Deep Extraction for Robust Speech Recognition (DERASR)

Project title: Deep Extraction for Robust Speech Recognition
Project title in Polish: Głęboka ekstrakcja w celu niezawodnego rozpoznawania mowy
Project type: Research project
Funding Institution: National Science Centre, Poland (NCN)
Program: SONATA BIS
Project No: 2021/42/E/ST7/00452
Value: 1 878 000 PLN (436 745 EUR)
Duration: 2023 – 2028

Project team members:
dr hab. inż. Konrad Kowalczyk, prof. AGH – Principal Investigator (PI)
dr inż. Stanisław Kacprzak – Postdoctoral Researcher
dr inż. Marcin Witkowski – Postdoctoral Researcher
mgr inż. Mateusz Barański – PhD Student
mgr inż. Jan Jasiński – PhD Student
mgr inż. Julitta Bartolewska – PhD Student
mgr inż. Mieszko Fraś – PhD Student

Motivation
Over the recent years we have seen an emergence a various voice-based applications, devices, and services in which human speech is recognized automatically by a machine.

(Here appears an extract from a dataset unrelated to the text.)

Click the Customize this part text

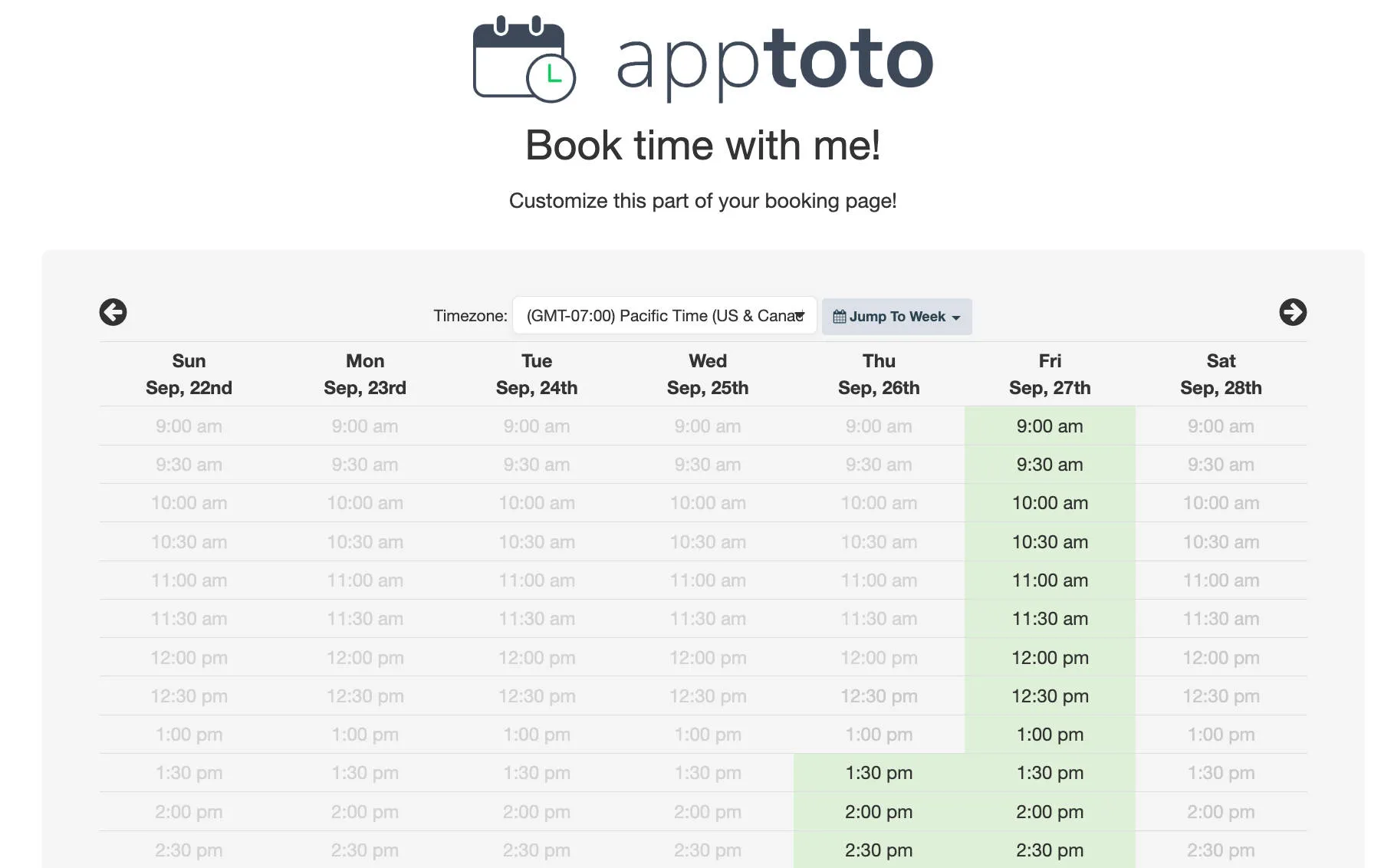(702, 201)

Although automatic speech recognition (ASR) has been an active research field for several decades, a real irruption of new research opportunities but also challenges has been associated with the emergence of deep learning and artificial intelligence. The performance of recent deep learning based ASR systems for speech of a single speaker in good acoustic conditions is reaching nearly that of humans. However, when speech is recorded in real acoustic environments with interfering sound sources and background noise, especially when more speakers are active at the same time, its performance typically dramatically drops, often even disabling the technology from use in such difficult acoustic conditions.

Project goal
The main goal of the proposed project is to make automatic speech recognition remarkably more robust against acoustically challenging conditions than it is possible today. The research goal is to study the challenges and subsequently develop cutting-edge deep learning based models that enable deep extraction of such representations that yield automatic recognition of the desired speech with increased accuracy and robustness. The project ambition is to enable human-machine voice-based communication operate robustly in the majority of real life scenarios by designing fully deep models for this task. We will also incorporate additional information about the speaker or localization in order to achieve improved speech recognition results from single- and multichannel recordings of speech in acoustically difficult conditions. The project is also aimed at advancing and creating ASR models for Polish language. The project results will lead to more robust ASR DNN based models that are tailored to more difficult but also more natural application scenarios.